Eine spezifisch deutsch-französische Problematik: die Erinnerung an die zeitgenössischen Konflikte in der Region Elsass-Moselle
Innerhalb von fünfundsiebzig Jahren verloren die Elsässer und Lothringer an der Mosel vier Kriege (1871-1918-1940-1945) und fanden sich dennoch viermal auf der Seite des Siegers wieder. Diese Feststellung beschreibt zusammenfassend die Situation einer Region im Grenzgebiet von Frankreich und Deutschland, die zwischen 1870 und 1945 immer wieder Gegenstand von Konflikten war. Elsass-Lothringen, später Elsass-Moselle genannt, wurde jedoch letztendlich zum Symbol für die Versöhnung der beiden „Erbfeinde" im Rahmen der Europäischen Union, in der Straßburg eine der Hauptstädte ist.

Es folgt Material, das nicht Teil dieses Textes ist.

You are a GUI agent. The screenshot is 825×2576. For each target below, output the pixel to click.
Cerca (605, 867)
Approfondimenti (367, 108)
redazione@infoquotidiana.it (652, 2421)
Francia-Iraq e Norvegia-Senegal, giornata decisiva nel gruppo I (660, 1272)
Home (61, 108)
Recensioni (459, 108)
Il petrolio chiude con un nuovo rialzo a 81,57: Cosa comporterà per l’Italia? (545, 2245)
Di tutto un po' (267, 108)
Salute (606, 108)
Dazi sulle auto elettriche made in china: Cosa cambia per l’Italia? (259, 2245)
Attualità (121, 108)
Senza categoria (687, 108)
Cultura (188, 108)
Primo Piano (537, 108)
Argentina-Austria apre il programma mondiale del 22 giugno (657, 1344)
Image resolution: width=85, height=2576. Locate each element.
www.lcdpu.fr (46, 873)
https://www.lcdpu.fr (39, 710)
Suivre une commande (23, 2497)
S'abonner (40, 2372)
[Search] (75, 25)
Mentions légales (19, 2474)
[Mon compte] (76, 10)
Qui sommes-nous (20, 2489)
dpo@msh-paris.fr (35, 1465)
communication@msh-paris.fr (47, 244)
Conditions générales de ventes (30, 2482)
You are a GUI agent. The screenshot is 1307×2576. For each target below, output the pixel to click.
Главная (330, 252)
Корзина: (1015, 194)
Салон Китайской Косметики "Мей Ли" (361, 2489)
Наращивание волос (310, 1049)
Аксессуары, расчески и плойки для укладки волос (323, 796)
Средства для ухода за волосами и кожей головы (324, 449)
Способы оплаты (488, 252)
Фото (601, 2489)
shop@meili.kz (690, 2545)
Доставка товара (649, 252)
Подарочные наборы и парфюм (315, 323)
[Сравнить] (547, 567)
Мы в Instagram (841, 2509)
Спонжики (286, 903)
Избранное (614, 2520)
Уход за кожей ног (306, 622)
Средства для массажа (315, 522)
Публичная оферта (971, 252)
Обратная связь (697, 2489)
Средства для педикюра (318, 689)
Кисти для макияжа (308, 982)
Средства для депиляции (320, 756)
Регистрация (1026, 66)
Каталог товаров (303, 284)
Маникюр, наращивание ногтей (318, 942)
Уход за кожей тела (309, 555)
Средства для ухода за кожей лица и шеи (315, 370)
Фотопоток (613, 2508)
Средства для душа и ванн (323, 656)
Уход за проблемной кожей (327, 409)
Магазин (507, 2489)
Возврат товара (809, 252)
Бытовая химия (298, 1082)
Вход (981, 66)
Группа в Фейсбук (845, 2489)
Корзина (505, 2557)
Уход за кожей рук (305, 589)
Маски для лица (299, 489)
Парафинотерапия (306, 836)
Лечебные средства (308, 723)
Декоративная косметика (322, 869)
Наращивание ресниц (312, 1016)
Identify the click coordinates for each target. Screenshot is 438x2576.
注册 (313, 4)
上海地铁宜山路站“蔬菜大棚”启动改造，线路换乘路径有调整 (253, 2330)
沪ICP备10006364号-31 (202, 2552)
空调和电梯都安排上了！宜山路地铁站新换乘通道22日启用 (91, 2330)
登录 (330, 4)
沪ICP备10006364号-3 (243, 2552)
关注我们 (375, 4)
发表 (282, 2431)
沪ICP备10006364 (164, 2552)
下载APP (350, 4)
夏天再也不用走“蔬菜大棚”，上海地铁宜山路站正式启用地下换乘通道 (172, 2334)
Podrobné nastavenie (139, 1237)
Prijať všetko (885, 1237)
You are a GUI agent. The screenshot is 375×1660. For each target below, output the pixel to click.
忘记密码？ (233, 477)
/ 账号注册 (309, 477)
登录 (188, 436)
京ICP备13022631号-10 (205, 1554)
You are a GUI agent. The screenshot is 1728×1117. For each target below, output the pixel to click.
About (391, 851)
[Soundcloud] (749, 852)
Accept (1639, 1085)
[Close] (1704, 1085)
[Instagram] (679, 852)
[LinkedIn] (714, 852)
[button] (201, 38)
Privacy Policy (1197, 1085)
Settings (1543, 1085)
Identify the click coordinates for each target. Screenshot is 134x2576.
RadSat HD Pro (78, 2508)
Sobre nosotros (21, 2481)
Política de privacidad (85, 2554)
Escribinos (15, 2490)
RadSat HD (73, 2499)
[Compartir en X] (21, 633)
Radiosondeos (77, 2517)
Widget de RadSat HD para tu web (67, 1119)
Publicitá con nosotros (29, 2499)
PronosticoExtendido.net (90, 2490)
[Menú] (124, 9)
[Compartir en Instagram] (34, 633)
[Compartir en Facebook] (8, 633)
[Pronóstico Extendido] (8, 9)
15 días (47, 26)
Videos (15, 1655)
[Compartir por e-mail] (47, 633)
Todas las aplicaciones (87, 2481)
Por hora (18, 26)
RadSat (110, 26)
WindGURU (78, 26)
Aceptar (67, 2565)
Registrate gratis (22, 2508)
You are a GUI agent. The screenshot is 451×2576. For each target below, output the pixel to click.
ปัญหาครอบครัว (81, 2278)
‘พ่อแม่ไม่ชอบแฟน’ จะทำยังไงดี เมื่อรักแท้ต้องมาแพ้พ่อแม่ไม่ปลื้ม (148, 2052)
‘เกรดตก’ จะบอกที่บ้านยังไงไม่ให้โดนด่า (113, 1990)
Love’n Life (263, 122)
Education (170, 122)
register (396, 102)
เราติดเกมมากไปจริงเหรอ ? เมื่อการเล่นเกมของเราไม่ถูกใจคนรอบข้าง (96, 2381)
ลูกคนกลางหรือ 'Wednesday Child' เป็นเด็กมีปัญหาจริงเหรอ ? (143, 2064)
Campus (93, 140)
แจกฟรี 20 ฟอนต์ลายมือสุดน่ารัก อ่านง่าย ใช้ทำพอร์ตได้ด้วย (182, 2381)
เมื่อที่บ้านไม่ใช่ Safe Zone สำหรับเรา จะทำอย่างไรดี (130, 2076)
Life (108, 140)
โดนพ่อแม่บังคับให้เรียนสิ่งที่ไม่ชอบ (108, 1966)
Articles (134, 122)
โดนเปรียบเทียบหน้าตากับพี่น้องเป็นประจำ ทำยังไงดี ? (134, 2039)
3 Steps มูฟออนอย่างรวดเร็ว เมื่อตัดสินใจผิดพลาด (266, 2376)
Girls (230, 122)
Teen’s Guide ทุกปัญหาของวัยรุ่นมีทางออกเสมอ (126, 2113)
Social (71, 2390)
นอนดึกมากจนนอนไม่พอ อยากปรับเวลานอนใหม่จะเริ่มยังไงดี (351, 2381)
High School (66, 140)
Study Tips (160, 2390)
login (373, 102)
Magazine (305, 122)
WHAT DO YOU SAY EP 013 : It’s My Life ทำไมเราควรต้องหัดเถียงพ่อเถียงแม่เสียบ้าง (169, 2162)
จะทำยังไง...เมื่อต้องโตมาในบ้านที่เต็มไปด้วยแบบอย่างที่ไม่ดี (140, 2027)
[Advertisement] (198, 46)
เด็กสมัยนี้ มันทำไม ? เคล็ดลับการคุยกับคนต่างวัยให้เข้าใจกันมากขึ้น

Die Erinnerung an die „deutsch-französischen" Auseinandersetzungen im Elsass und in Lothringen stellt eine spannende Langzeitgeschichte dar. So wurden nach 1870 auf französischer Seite Cäsars Sieg über Ariovist bei Blaesheim im Jahr 58 v. Chr. oder Turennes Sieg über die Kaiserlichen bei Turckheim im Jahr 1675 als Meilensteine des jahrhundertelangen Kampfes zwischen „Latinität" und „Germanismus" dargestellt. Während die Franzosen Turennes militärisches Genie herausstellen, verurteilen die Deutschen die von seinen Truppen begangenen Gräueltaten; und die elsässischen Autonomisten machen ihn zu einem der Hauptakteure der „schwarzen Legende" Frankreichs - das ihm gewidmete Denkmal fällt 1980 sogar einem Attentat zum Opfer.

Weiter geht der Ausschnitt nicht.